Document passage Start Marker

P.R. “Monitoring of Implementation of International Protection Law by Judicial Organs”

P.R. “Monitoring of Implementation of International Protection Law by Judicial Organs”


Online Seminar “Asylum and Refugee Law: Recent European Developments

5th Meeting: “Monitoring of Implementation of International Protection Law by Judicial Organs

On Thursday 25 May 2023 the Jean Monnet European Center of Excellence of the National and Kapodistrian University of Athens held via the Webex platform the fifth and last meeting of the online seminar “Asylum and Refugee Law: Recent European Developments”. The specific theme treated in this meeting was the “Monitoring of Application of International Protection Law by Judicial Organs”.

The meeting was coordinated by Ms Chrysafo Tsouka, Associate Professor at the Law School of the University of Athens, who first welcomed the speakers and attendees to the session, and then made a short introduction to the above subject.

The first speaker, Ms Maria Kontou – Durande, former Legal Adviser to the European Commission, Brussels, overviewed the CJEU case law in respect of the protection of the external EU borders and access to asylum. Ms Kontou commented that there exists a by default contradiction between the two: the sovereign right of states to control entry and stay of third-country nationals in their territory on the one hand, and access to asylum, which is protected by international conventions and the acquis communautaire, on the other. In order for relevant proposals on the control and management of migratory flows to be properly assessed, one must first fully comprehend the rationale behind the common policies on border checks and asylum and immigration, both emanating from the creation of the AFSJ by the Lisbon Treaty.

Document passage End Marker

• [Problem set]:
[1] From the seminar press release, reproduce everything from "The meeting was" down to "the above subject.".
[2] Answer these questions using the seminar press release:
(a) Which platform hosted the fifth meeting?
(b) Who coordinated the meeting?
(c) Which treaty created the AFSJ?

Information supplied Start Marker

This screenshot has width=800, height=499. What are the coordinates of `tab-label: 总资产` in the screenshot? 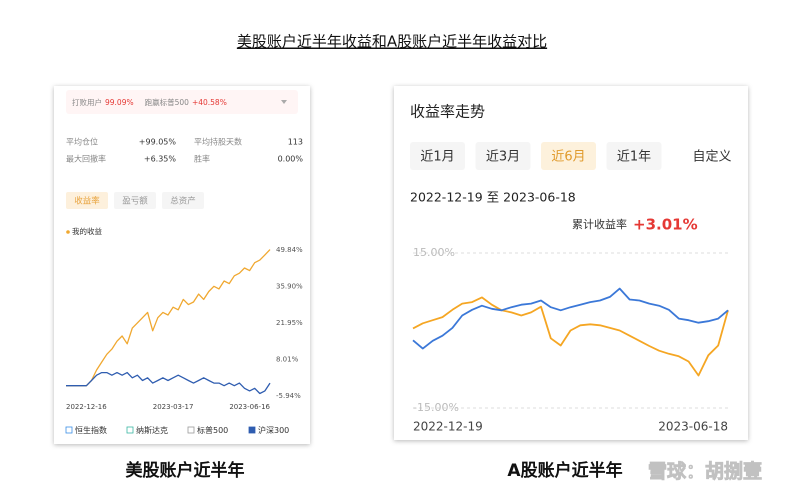 It's located at (183, 202).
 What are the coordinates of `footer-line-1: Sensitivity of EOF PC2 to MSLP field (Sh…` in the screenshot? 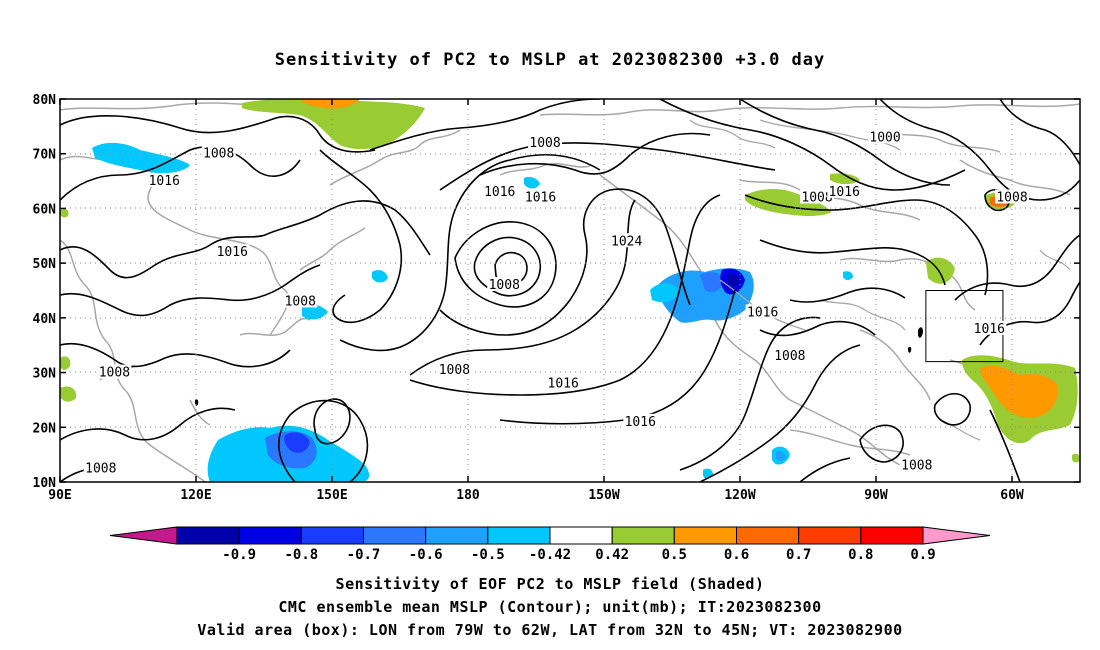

Information supplied End Marker

• [Answers given]:
[1]
The meeting was coordinated by Ms Chrysafo Tsouka, Associate Professor at the Law School of the University of Athens, who first welcomed the speakers and attendees to the session, and then made a short introduction to the above subject.

[2]
(a) Webex
(b) Ms Chrysafo Tsouka, Associate Professor at the Law School of the University of Athens
(c) The Lisbon Treaty